• _SET PROBLEM_: Return all of these lines exactly as they appear, leaving out the pictures.

##### WORKING DATA #####

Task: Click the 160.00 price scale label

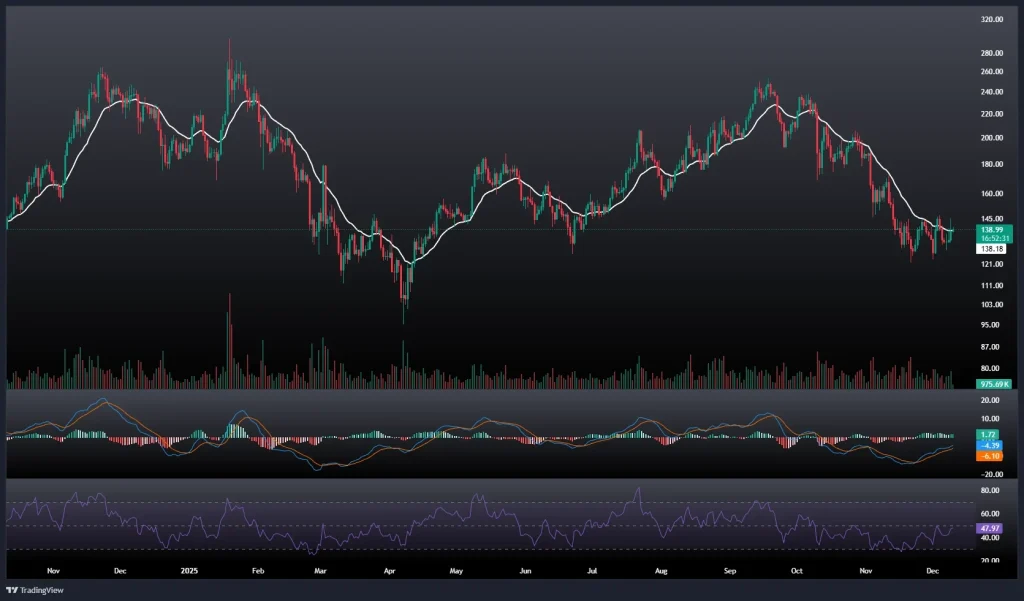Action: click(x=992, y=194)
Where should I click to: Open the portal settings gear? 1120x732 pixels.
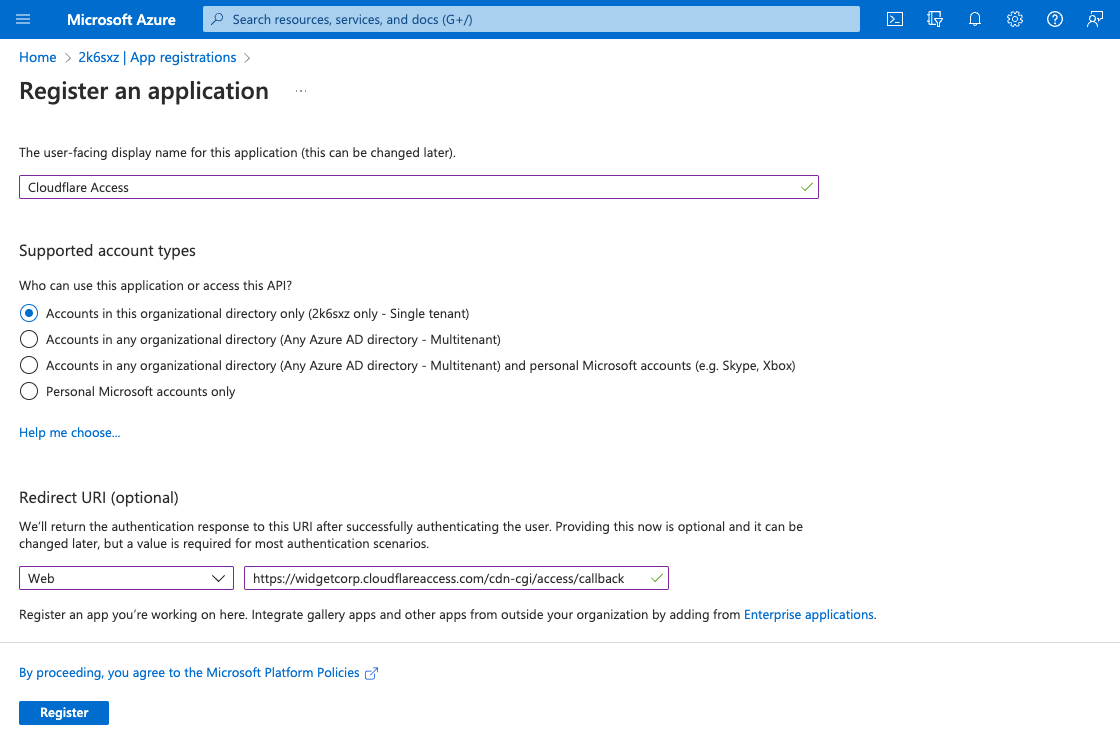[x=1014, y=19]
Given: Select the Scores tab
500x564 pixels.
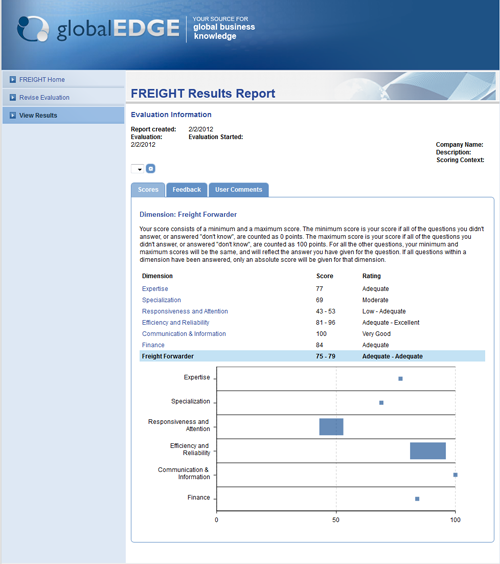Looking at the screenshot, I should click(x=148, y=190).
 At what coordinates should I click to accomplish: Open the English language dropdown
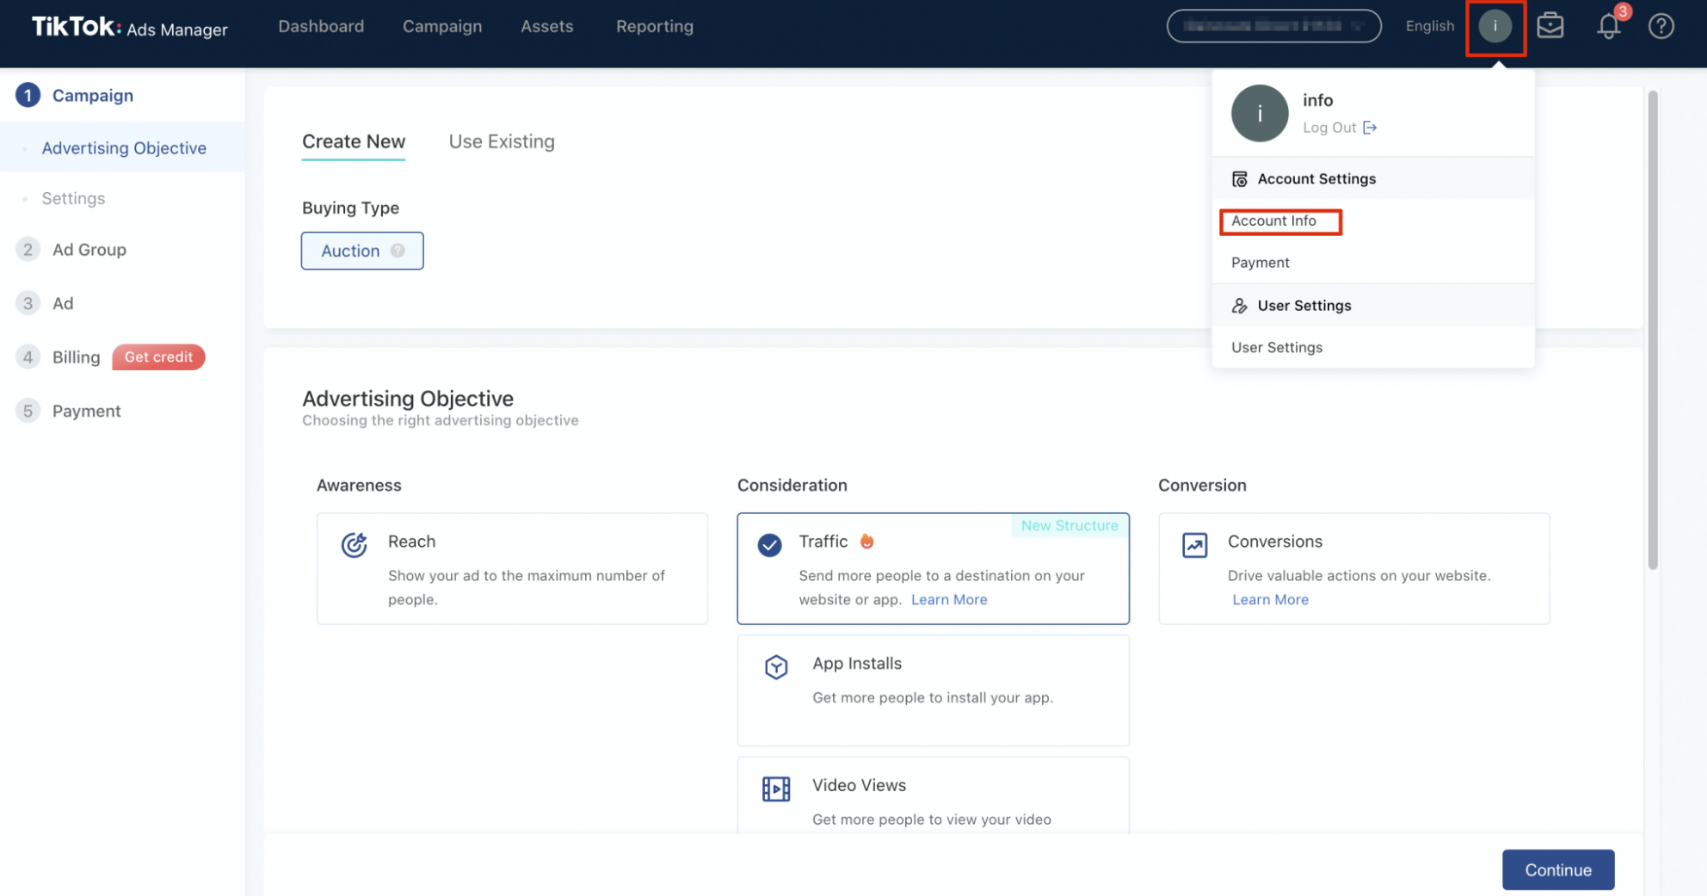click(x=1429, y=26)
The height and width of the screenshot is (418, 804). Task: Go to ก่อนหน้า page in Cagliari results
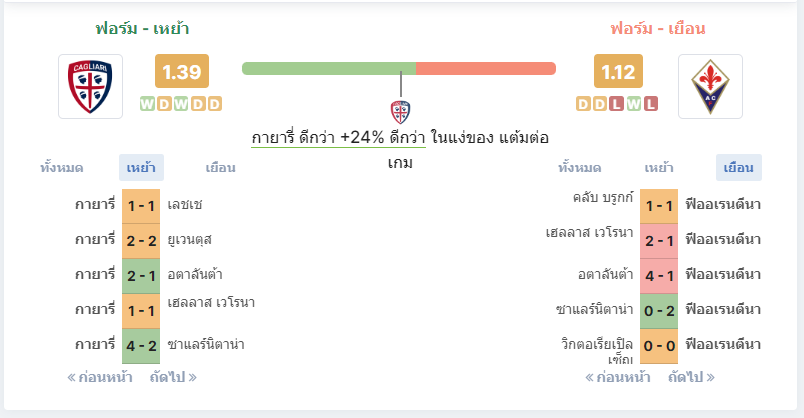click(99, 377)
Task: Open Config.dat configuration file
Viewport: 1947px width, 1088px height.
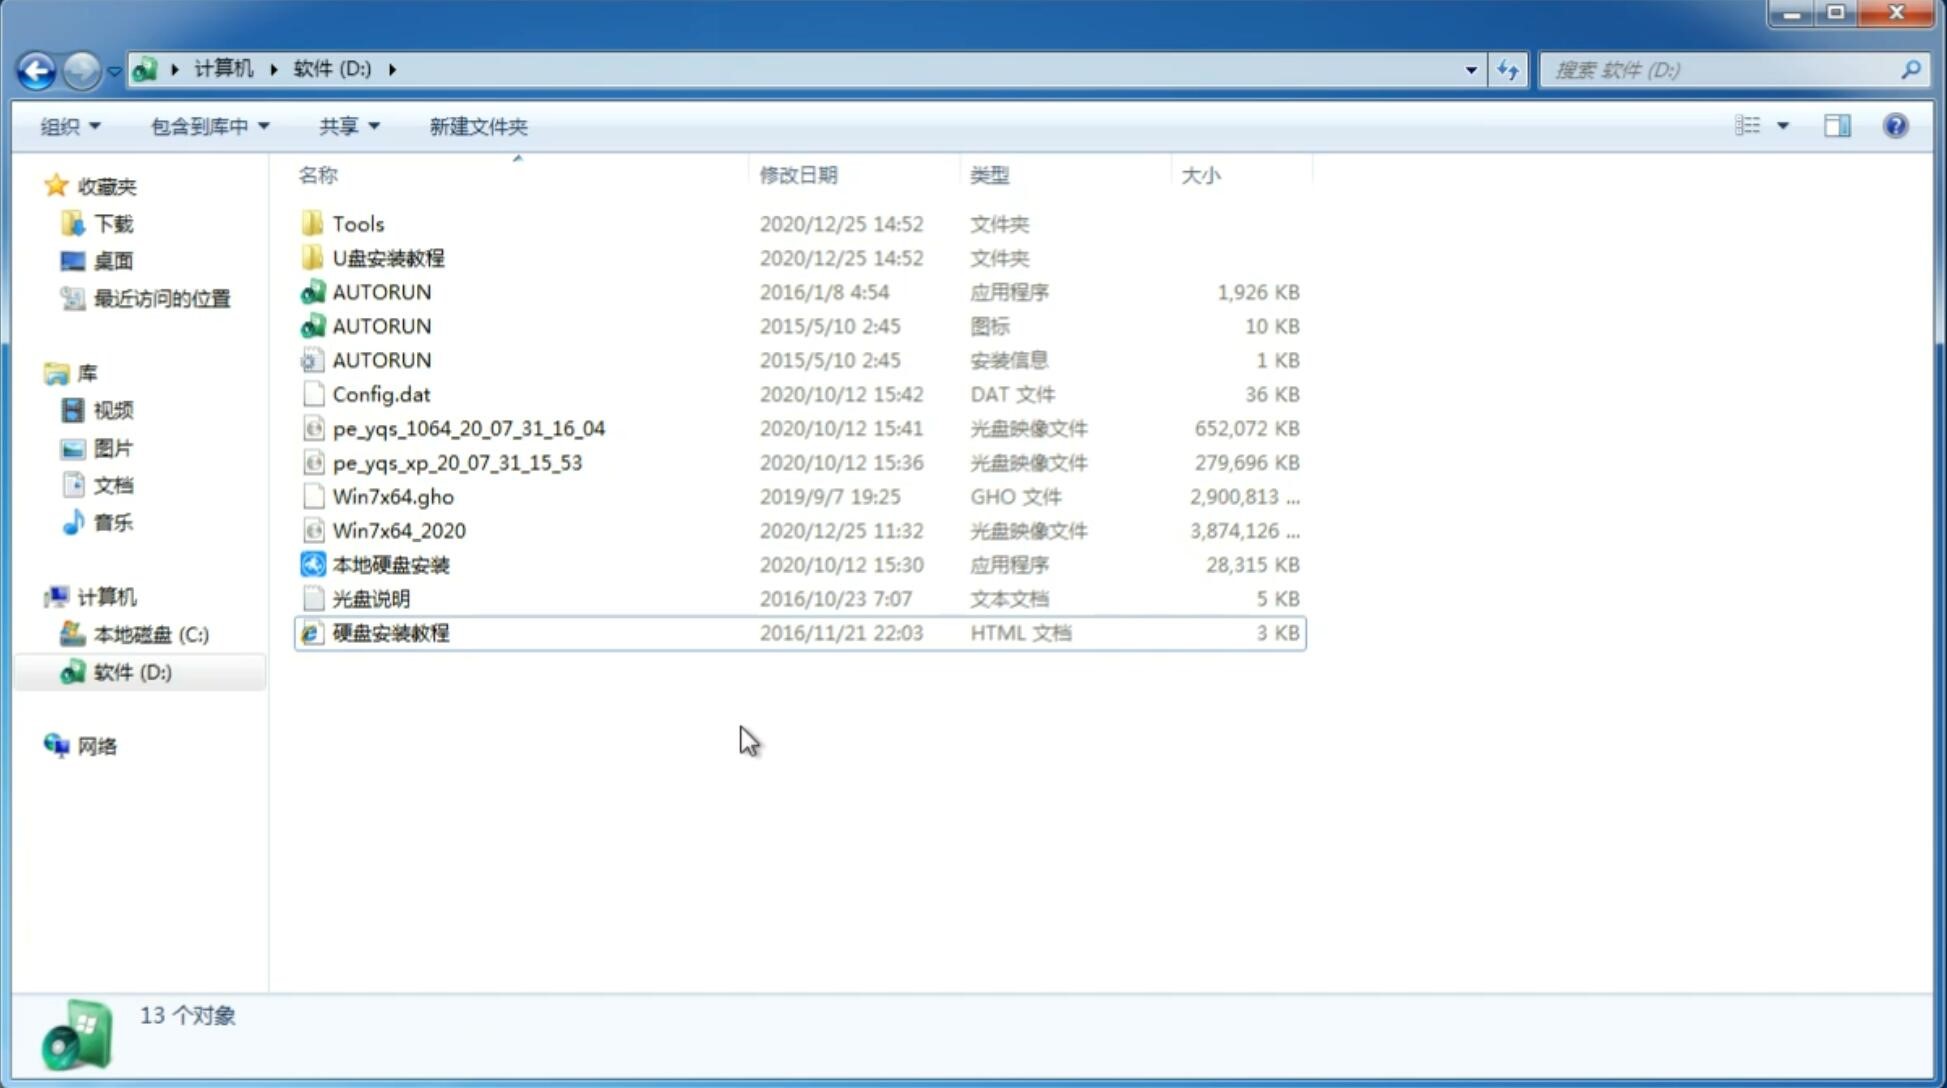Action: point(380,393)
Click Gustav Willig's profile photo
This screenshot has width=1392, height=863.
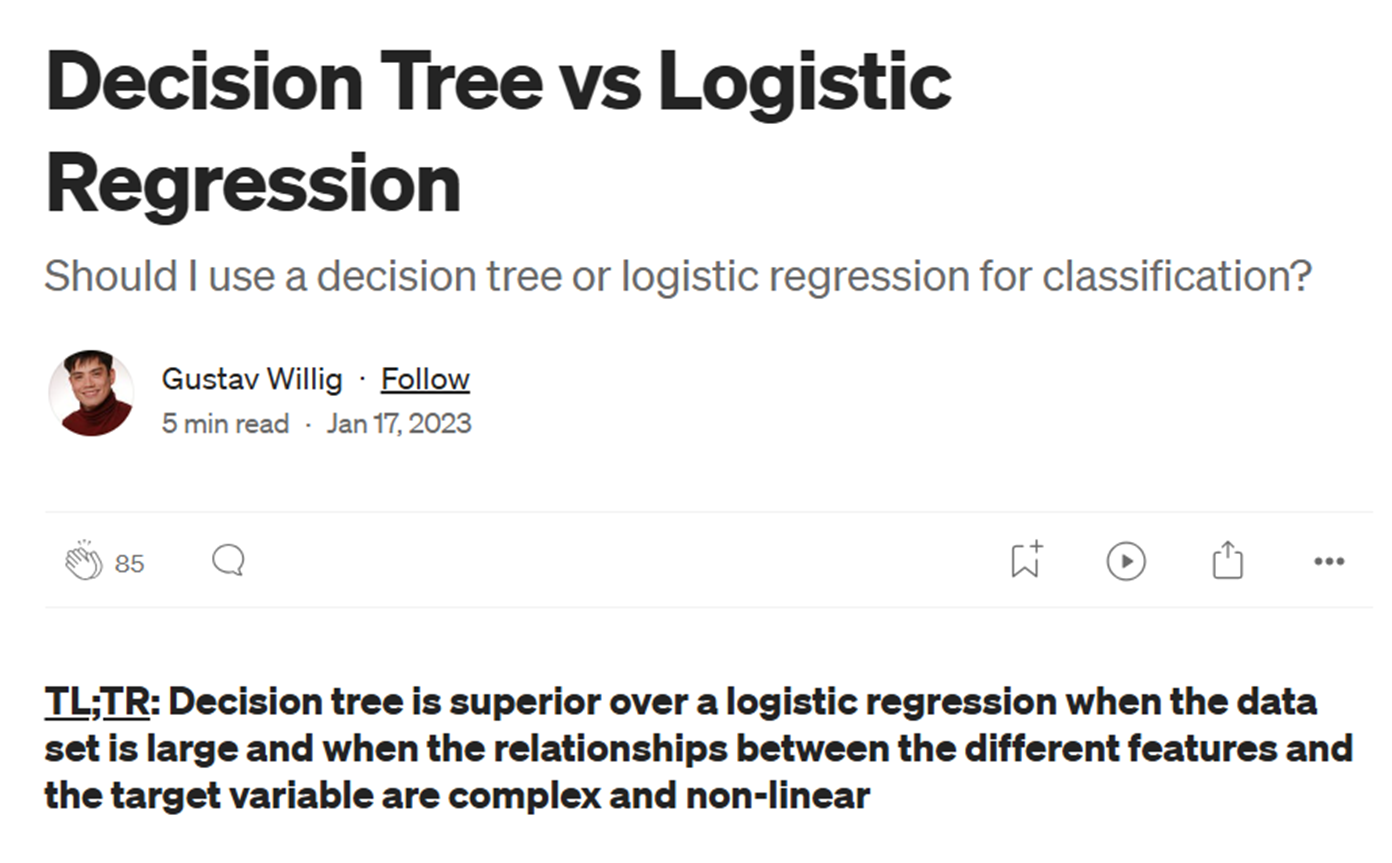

#####

• _ANSWER TO THE TASK_:
Task: Click the 160.00 price scale label

Action: click(x=992, y=194)
Where should I click to: Open the portal settings gear? 1120x732 pixels.
[x=1014, y=19]
Given: Select the Scores tab
500x564 pixels.
Looking at the screenshot, I should click(x=148, y=190).
 At what coordinates should I click to accomplish: Open the English language dropdown
click(x=1429, y=26)
The height and width of the screenshot is (418, 804). Task: Go to ก่อนหน้า page in Cagliari results
click(99, 377)
Task: Open Config.dat configuration file
Viewport: 1947px width, 1088px height.
Action: point(380,393)
Click Gustav Willig's profile photo
This screenshot has width=1392, height=863.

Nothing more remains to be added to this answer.